Brihaspathi is a 2018 Indian Kannada-language comedy drama film directed by Nanda Kishore and produced by Rockline Venkatesh under his home banner. The film stars Manoranjan Ravichandran, Mishti Chakraborthy, while Saikumar, Kanika Mann, Sithara, Sadhu Kokila, Avinash and Tarak Ponannappa play supporting roles.

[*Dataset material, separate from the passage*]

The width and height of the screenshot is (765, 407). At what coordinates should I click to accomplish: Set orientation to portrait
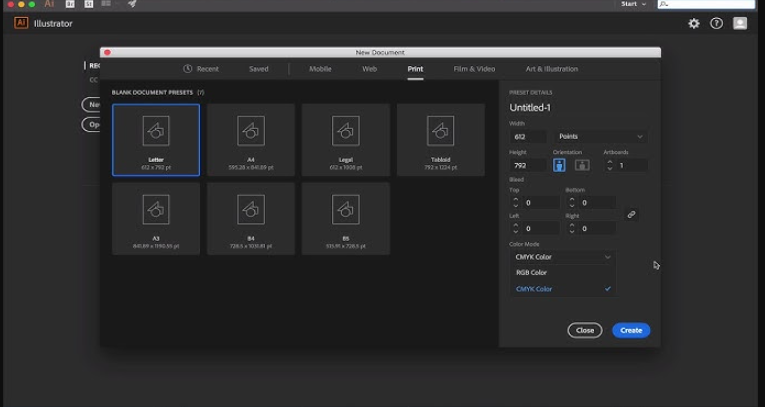click(x=559, y=165)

The film's album and score were composed by V. Harikrishna. The cinematography is by Satya Hegde and the editing by K. M. Prakash. The filming commenced in early 2017 and underwent the title change twice during the making. The previous titles were Vrutti Illada Padavidhara and Son of Ravichandran. The movie is a remake of the 2014 Tamil movie Velaiilla Pattadhari.

==Plot==

Sudhir, a graduate who has been unemployed for several years, finally lands a job by overcoming various obstacles.

==Cast==
- Manoranjan Ravichandran as Sudhir
- Mishti Chakraborthy as Shalini
- Saikumar as Sudhir's father
- Kanika Mann
- Sithara as Sudhir's mother
- G.Muni Prasanna as Government Officer
- Avinash
- Sadhu Kokila
- Tarak Ponnappa
- Prakash Belawadi

==Production==

In April 2016, it was reported that after having watched the success of actor Dhanush's Tamil films Velaiilla Pattadhari and Visaranai, producer Rockline Venkatesh bought its remake rights in Kannada from Dhanush's Wunderbar Films and chose director Nanda Kishore to lead the former film. In August 2016, actor V. Ravichandran's son Manoranjan Ravichandran was selected to play the lead role even before his first film Saheba released. It was reported that actress Amala Paul would reprise her role Shalini in Kannada version as well. However, it was later reported that actress Rachita Ram was chosen for the same role. Finally, Bollywood actress Mishti was finalized for the role which apparently made her excited since she considered herself to be an ardent fan of actor Dhanush. After the first schedule in Bengaluru, the team headed to Mysore to film a montage song and few sequences.

==Soundtrack==

V. Harikrishna has composed the soundtrack and background music for the film. The soundtrack album consists of six songs. Lyrics for the tracks were written by Yogaraj Bhat and Pradyumna Narahalli. The audio was released by the actor Jaggesh along with KFPA President Muniratna who is also the distributor of the film.

Track-List
| No. | Title | Lyrics | Singer(s) | Length |
|---|---|---|---|---|
| 1. | "Damaru Damaru Dam" | Yogaraj Bhat | Puneeth Rajkumar | 3;50 |
| 2. | "Nodrappa Nammavanu" | Yogaraj Bhat | Tippu | 2:33 |
| 3. | "Aagale Beku Naavu" | Yogaraj Bhat | Vijay Prakash | 2:51 |
| 4. | "Amma Nann Amma" | Pradyumna Narahalli | Santhosh Venky, K. S. Chithra | 4:56 |
| 5. | "Ontharadalli Ella Haayagide" | Yogaraj Bhat | Karthik | 4:13 |
| 6. | "Dandam Dashagunam" | Pradyumna Narahalli | Ranjith | 4:10 |
| Total length: |  |  |  | 22:33 |

==Release==

The film released on 5 January 2018 making it the first Kannada film released in the year 2018.

===Reception===

The Times of India" rated the film 3/5 and noted "Bruhaspati might not be VIP but it has its own charm with references to Rajkumar and Sudhir and other local analogies. This is a decent effort and one can watch it if you like films that are masala but not really over the top." Shyam Prasad S of Bangalore Mirror scored the film at 3 out of 5 stars and says There is a marked improvement in Manoranjan, even if much is still expected regarding the clarity of words he delivers. He sounds much like an unrefined Ravichandran. Nanda brings out a clinical perfection in executing this film. From the supporting cast to the behind-the-scene work by composer Harikrishna and cinematographer Satya Hegde, everyone seems to have followed the template to perfection.